Elliott Sadler, Justin Allgaier, Daniel Hemric and William Byron will race for title in the 200-lap race, which concludes the 33-race season that began in February at Daytona.

Below is all the vital info you need prior to the race.

(All times are Eastern)

START: Wild Bill Wichrowski from Discovery Channel’s “Deadliest Catch” will give the command to start engines at 3:37 p.m. Green flag is scheduled for 3:45 p.m.

DISTANCE: The race is scheduled for 200 laps (300 miles) around the 1.5-mile oval.

STAGES: Stage 1 ends at Lap 45. Stage 2 ends at Lap 90.

PRERACE SCHEDULE: Garage opens at 7:30 a.m. Qualifying is slated for 11:15 a.m. Driver/crew chief meeting is 12:45 p.m. Driver introductions are at 3:05 p.m.

NATIONAL ANTHEM: Jacqie Rivers wil perform the anthem at 3:31 p.m.

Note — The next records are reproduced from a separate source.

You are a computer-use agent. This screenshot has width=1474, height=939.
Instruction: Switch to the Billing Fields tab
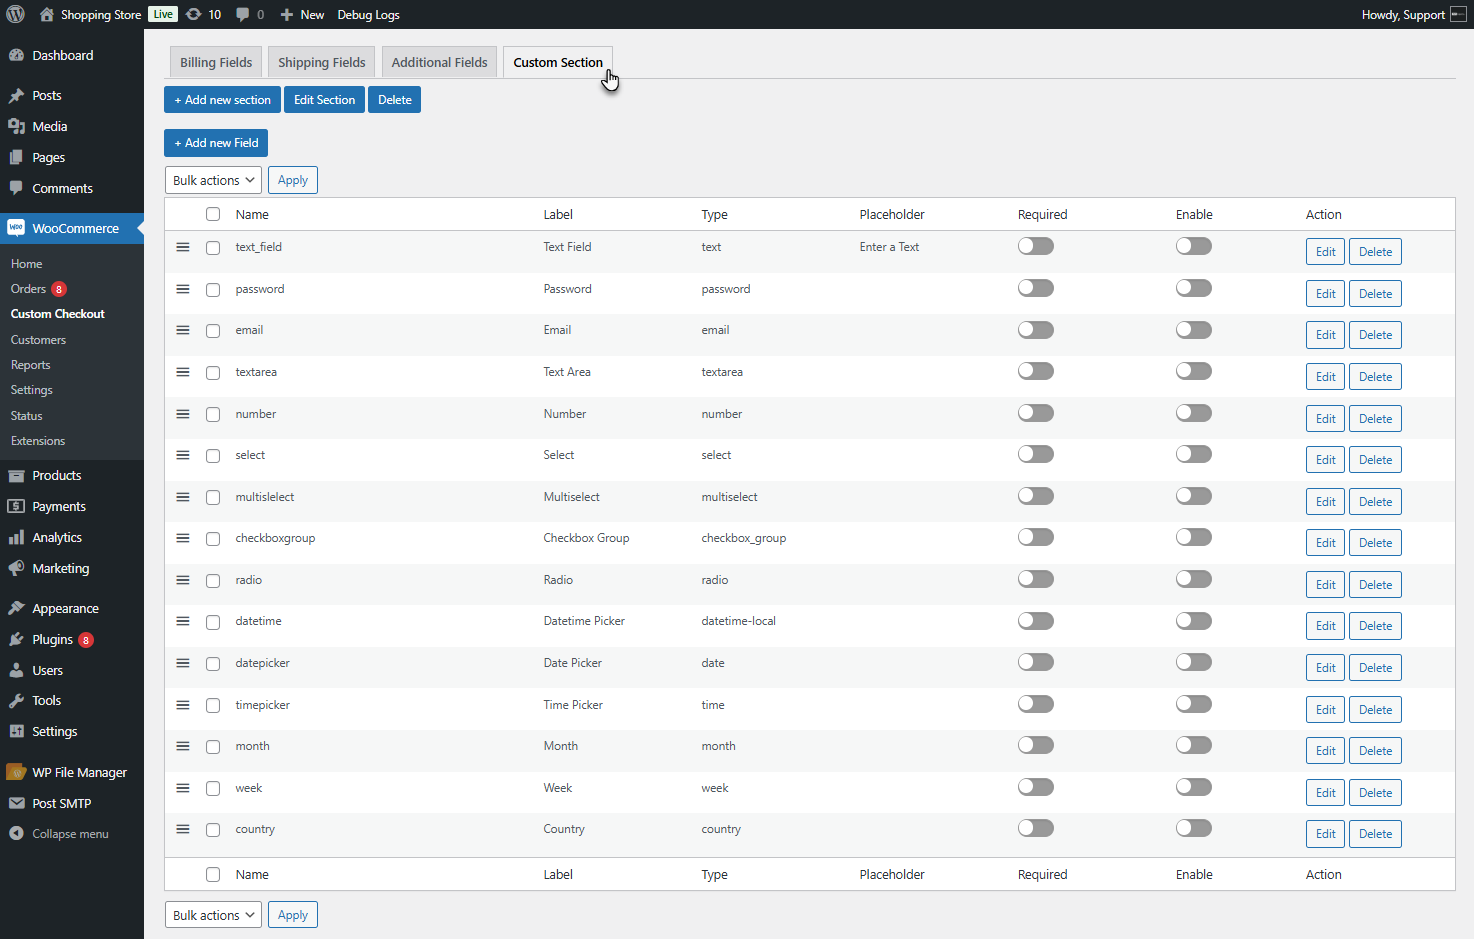point(215,61)
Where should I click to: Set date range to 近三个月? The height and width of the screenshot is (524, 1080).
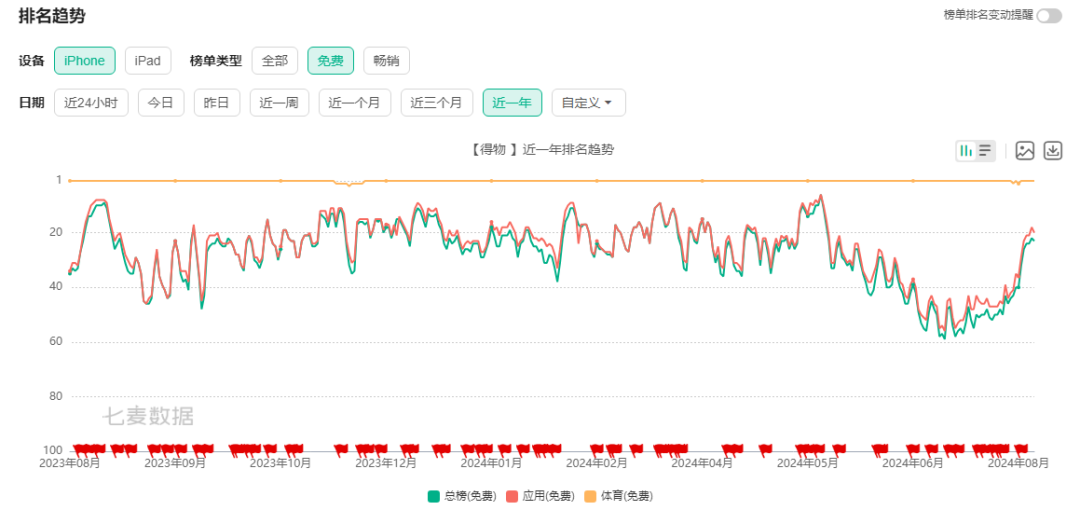click(x=437, y=102)
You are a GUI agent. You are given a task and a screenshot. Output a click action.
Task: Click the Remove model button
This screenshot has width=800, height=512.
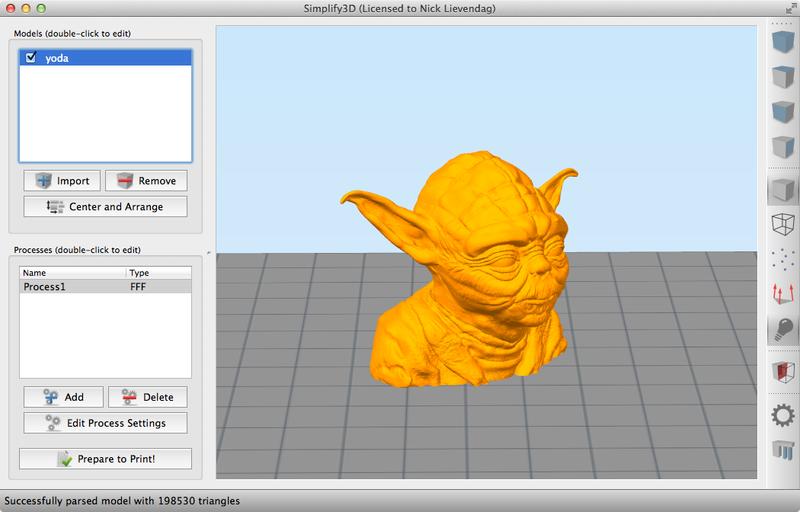coord(146,181)
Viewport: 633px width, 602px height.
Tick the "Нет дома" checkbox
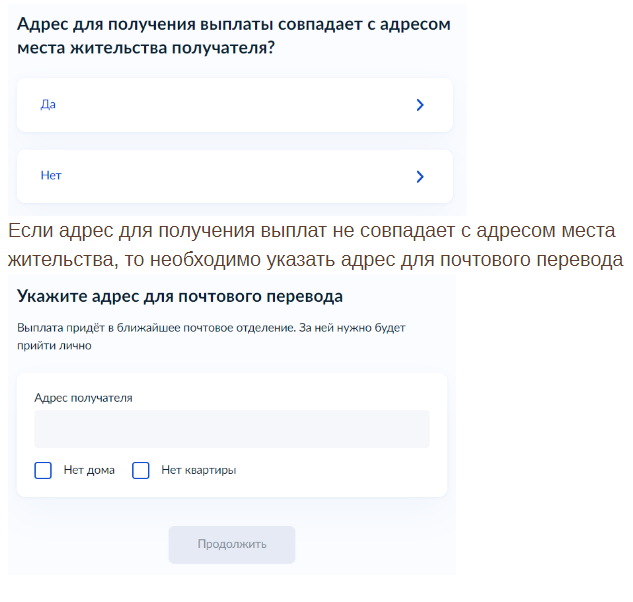(43, 470)
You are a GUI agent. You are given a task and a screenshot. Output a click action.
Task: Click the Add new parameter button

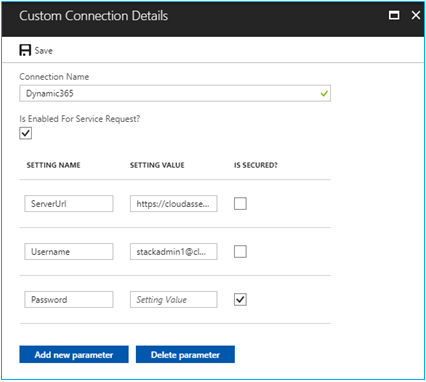tap(74, 354)

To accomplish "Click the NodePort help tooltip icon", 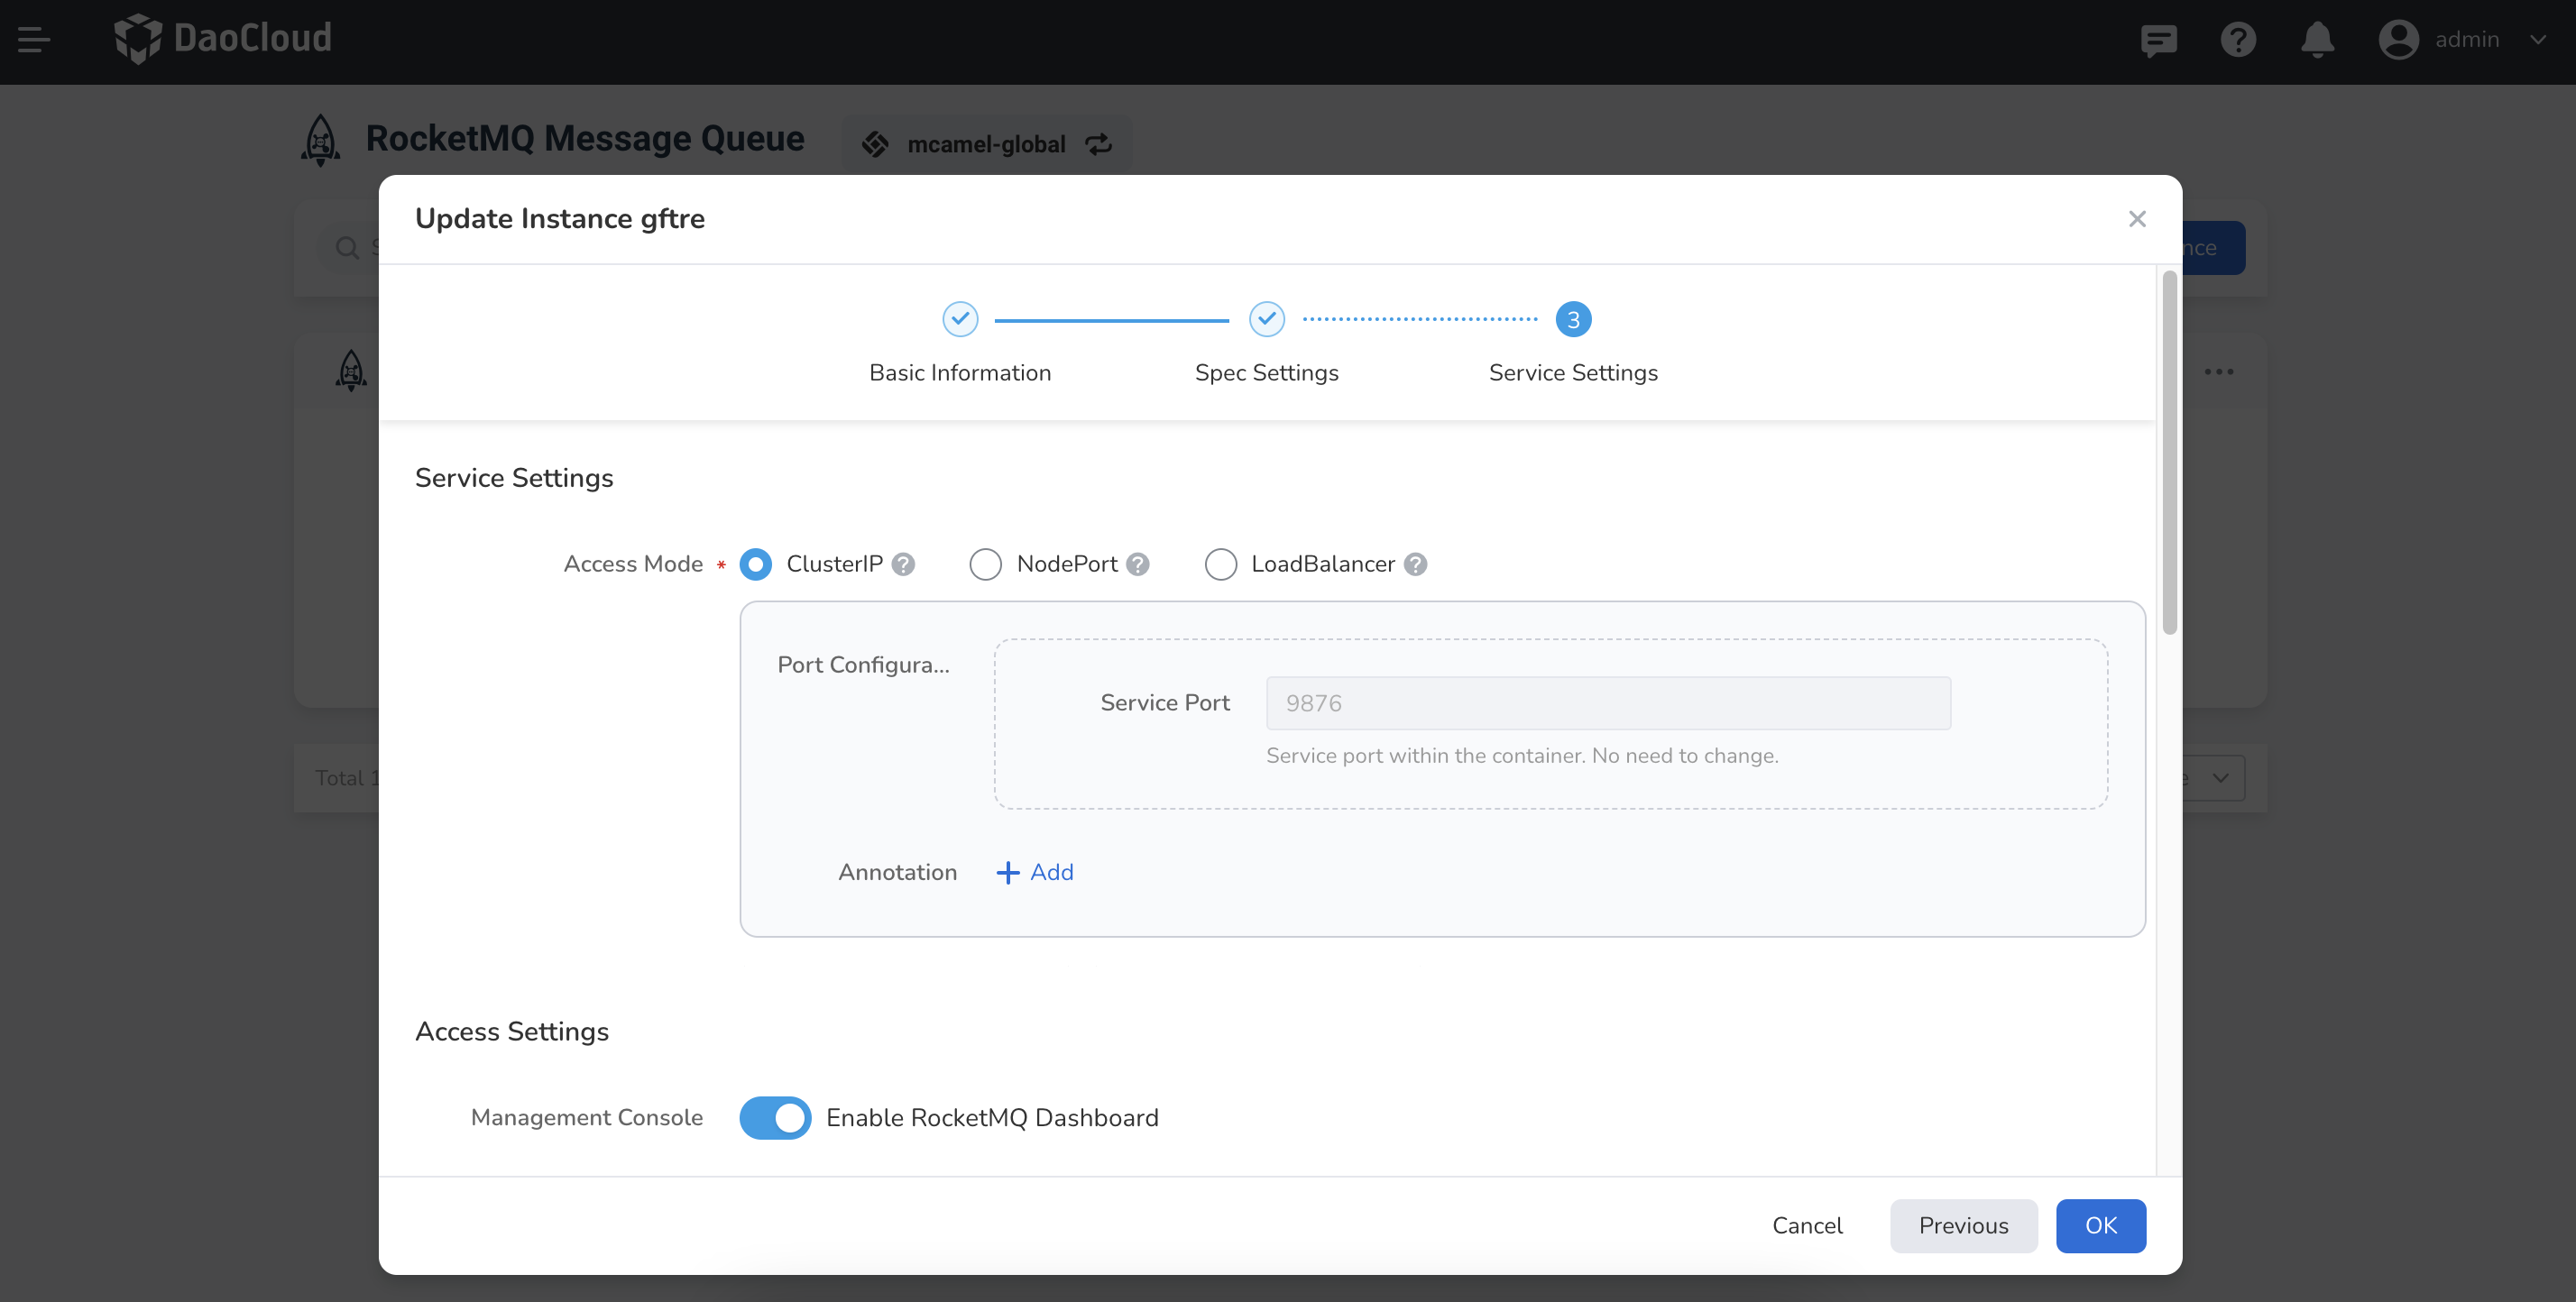I will pos(1137,564).
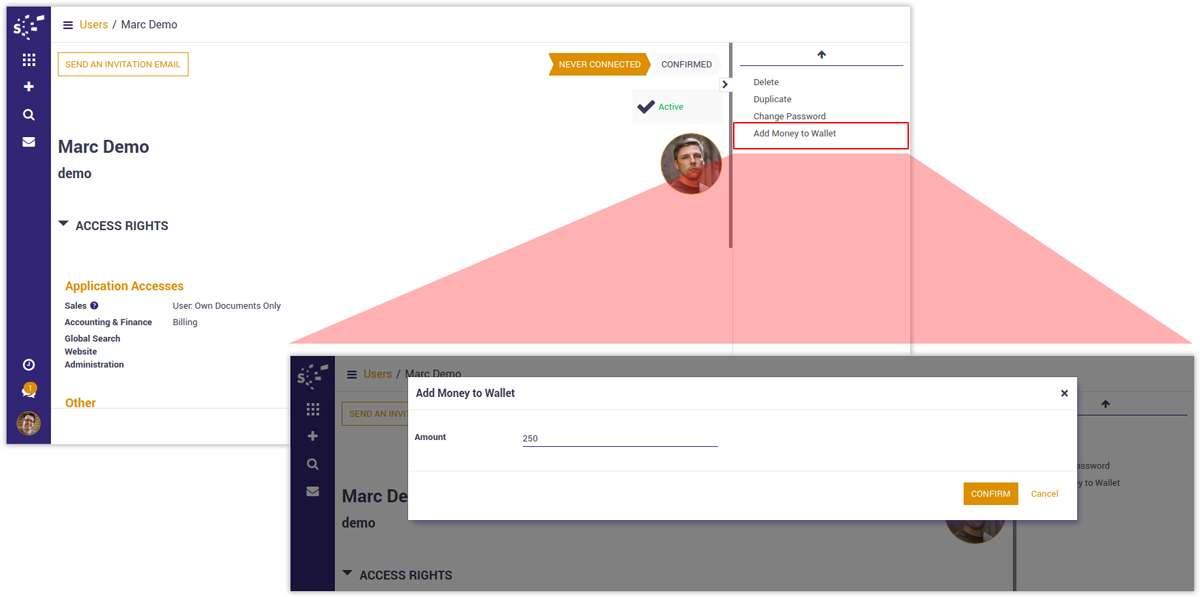The width and height of the screenshot is (1200, 597).
Task: Click the Amount input field showing 250
Action: [619, 439]
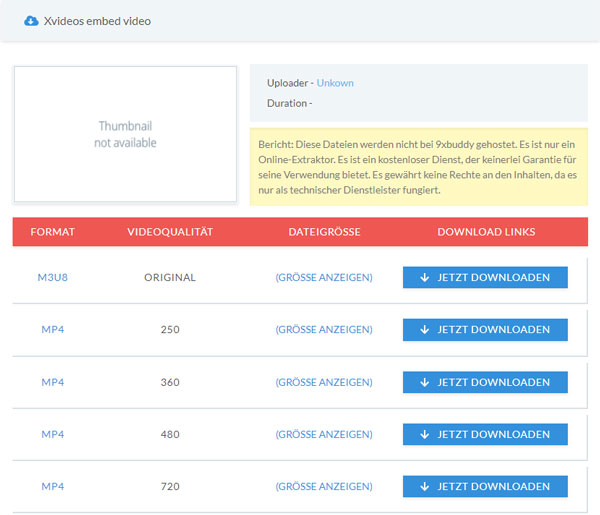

TV/RADIO:  Countdown to Green begins at 3 p.m. on NBCSN. NBCSN will air the race at 3:30 p.m. Motor Racing Network will broadcast the race on radio and at mrn.com, starting with its pre-race show at 3 p.m. SiriusXM NASCAR Radio will carry the MRN broadcast.

FORECAST: The wunderground.com site predicts a temperature of 79 degrees and a four percent chance of rain at race time.

LAST TIME: Daniel Suarez won the race and clinched the series title, beating Ty Dillon and Elliott Sadler. Suarez led 133 laps from the pole to become the first foreign-born driver to win a national NASCAR title.

STARTING LINEUP: Qualifying is scheduled for 11:15 a.m.